I feared I was on the way to becoming Tolstoy’s stereotype of a doctor, preoccupied with empty formalism, focused on the rote treatment of disease—and utterly missing the larger human significance. (“Doctors came to see her singly and in consultation, talked much in French, German, and Latin, blamed one another, and prescribed a great variety of medicines for all the diseases known to them, but the simple idea never occurred to any of them that they could not know the disease Natasha was suffering from.”) A mother came to me, newly diagnosed with brain cancer. She was confused, scared, overcome by uncertainty. I was exhausted, disconnected. I rushed through her questions, assured her that surgery would be a success, and assured myself that there wasn’t enough time to answer her questions fairly. But why didn’t I make the time? A truculent vet refused the advice and coaxing of doctors, nurses, and physical therapists for weeks; as a result, his back wound broke down, just as we had warned him it would. Called out of the OR, I stitched the dehiscent wound as he yelped in pain, telling myself he’d had it coming.



Nobody has it coming.

I took meager solace in knowing that William Carlos Williams and Richard Selzer had confessed to doing worse, and I swore to do better. Amid the tragedies and failures, I feared I was losing sight of the singular importance of human relationships, not between patients and their families but between doctor and patient. Technical excellence was not enough. As a resident, my highest ideal was not saving lives—everyone dies eventually—but guiding a patient or family to an understanding of death or illness. When a patient comes in with a fatal head bleed, that first conversation with a neurosurgeon may forever color how the family remembers the death, from a peaceful letting go (“Maybe it was his time”) to an open sore of regret (“Those doctors didn’t listen! They didn’t even try to save him!”). When there’s no place for the scalpel, words are the surgeon’s only tool.

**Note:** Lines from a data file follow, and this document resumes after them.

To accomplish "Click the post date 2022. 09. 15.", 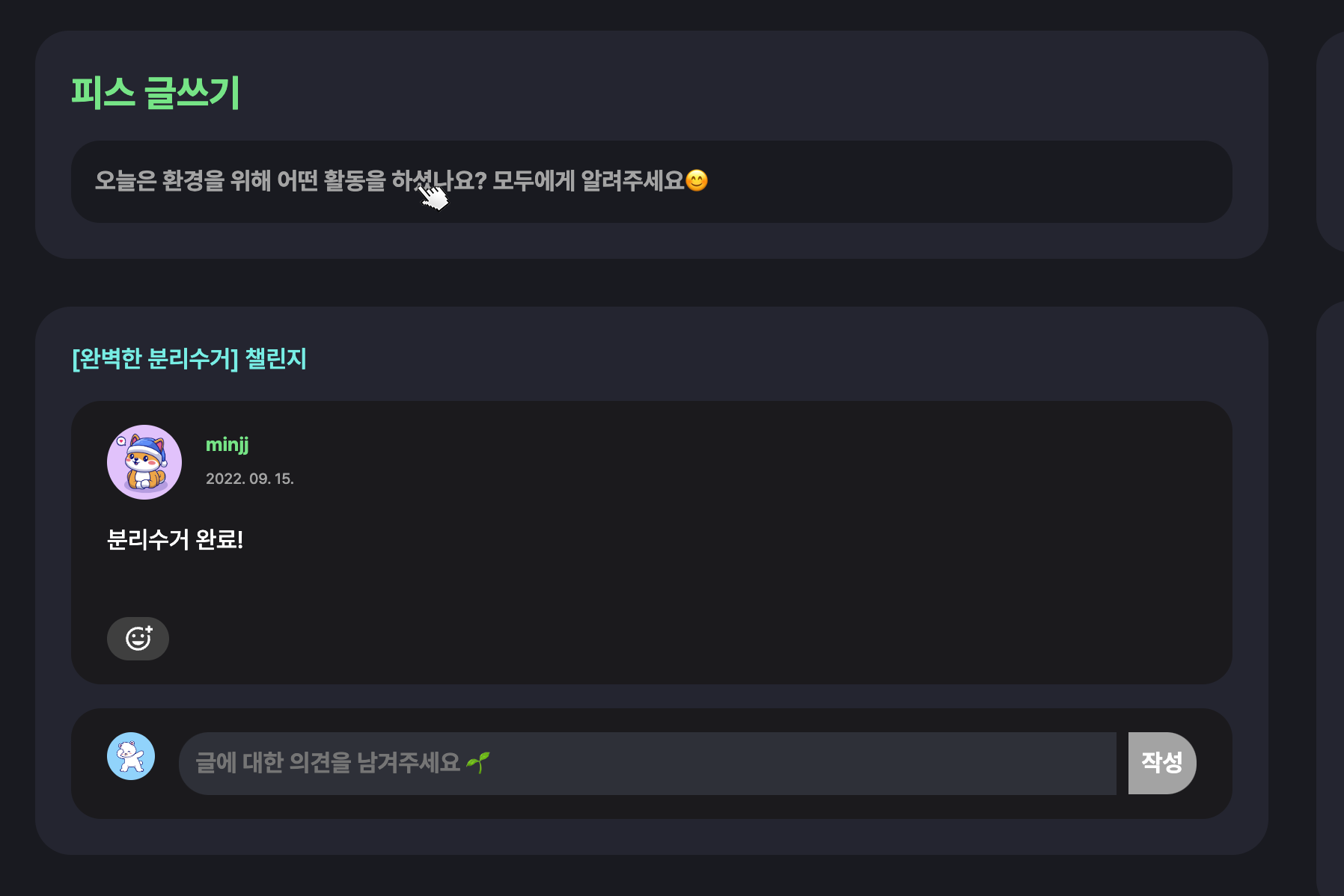I will coord(250,479).
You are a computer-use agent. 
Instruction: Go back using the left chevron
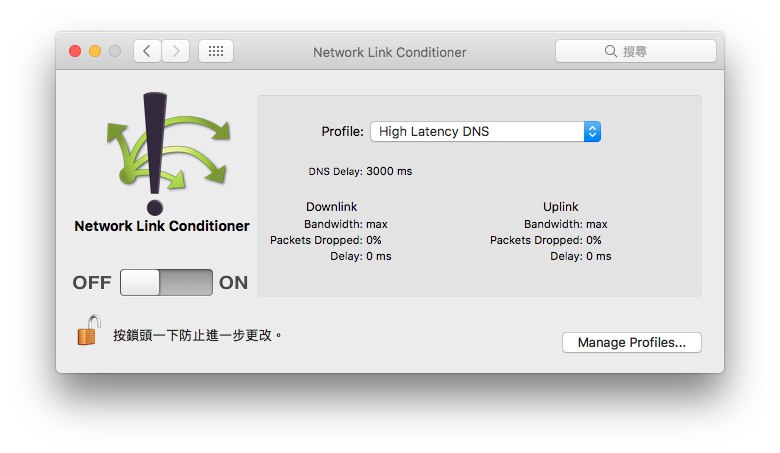tap(147, 51)
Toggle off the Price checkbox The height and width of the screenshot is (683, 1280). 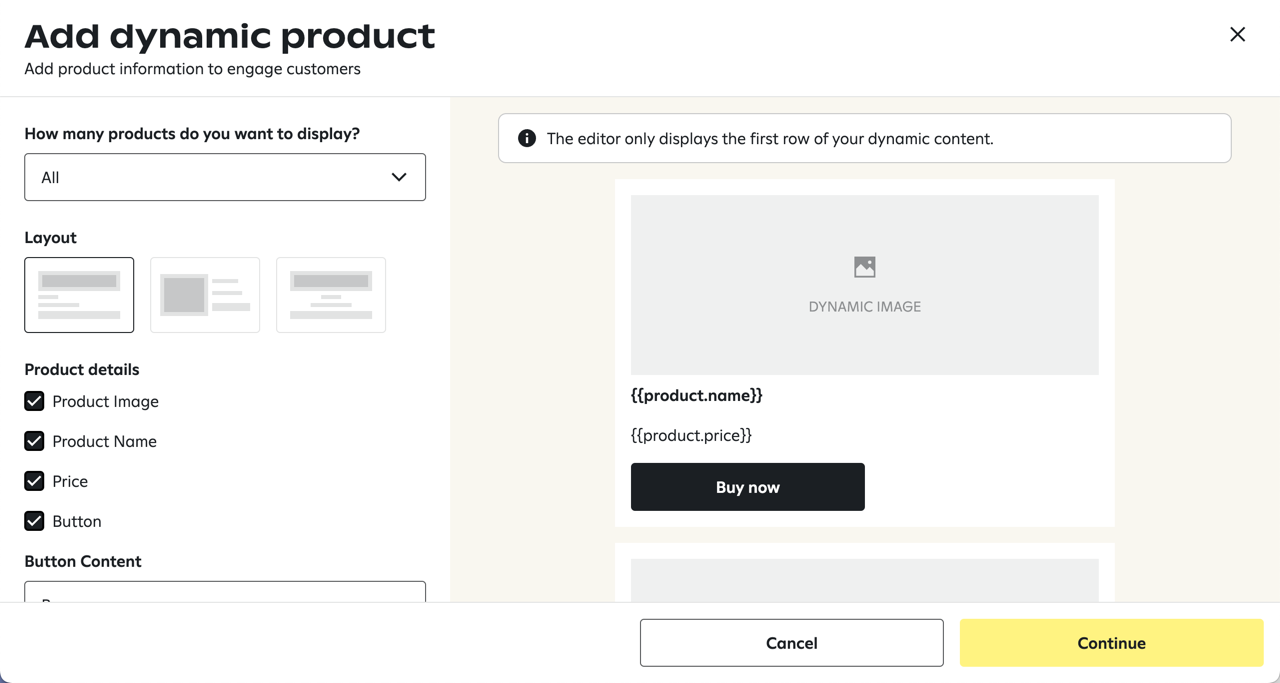click(33, 481)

For amid that unique suffering invoked by severe brain damage, the suffering often felt more by families than by patients, it is not merely the physicians who do not see the full significance. The families who gather around their beloved—their beloved whose sheared heads contained battered brains—do not usually recognize the full significance, either. They see the past, the accumulation of memories, the freshly felt love, all represented by the body before them. I see the possible futures, the breathing machines connected through a surgical opening in the neck, the pasty liquid dripping in through a hole in the belly, the possible long, painful, and only partial recovery—or, sometimes more likely, no return at all of the person they remember. In these moments, I acted not, as I most often did, as death’s enemy, but as its ambassador. I had to help those families understand that the person they knew—the full, vital independent human—now lived only in the past and that I needed their input to understand what sort of future he or she would want: an easy death or to be strung between bags of fluids going in, others coming out, to persist despite being unable to struggle.



Had I been more religious in my youth, I might have become a pastor, for it was the pastoral role I’d sought.



With my renewed focus, informed consent—the ritual by which a patient signs a piece of paper, authorizing surgery—became not a juridical exercise in naming all the risks as quickly as possible, like the voiceover in an ad for a new pharmaceutical, but an opportunity to forge a covenant with a suffering compatriot: Here we are together, and here are the ways through—I promise to guide you, as best as I can, to the other side.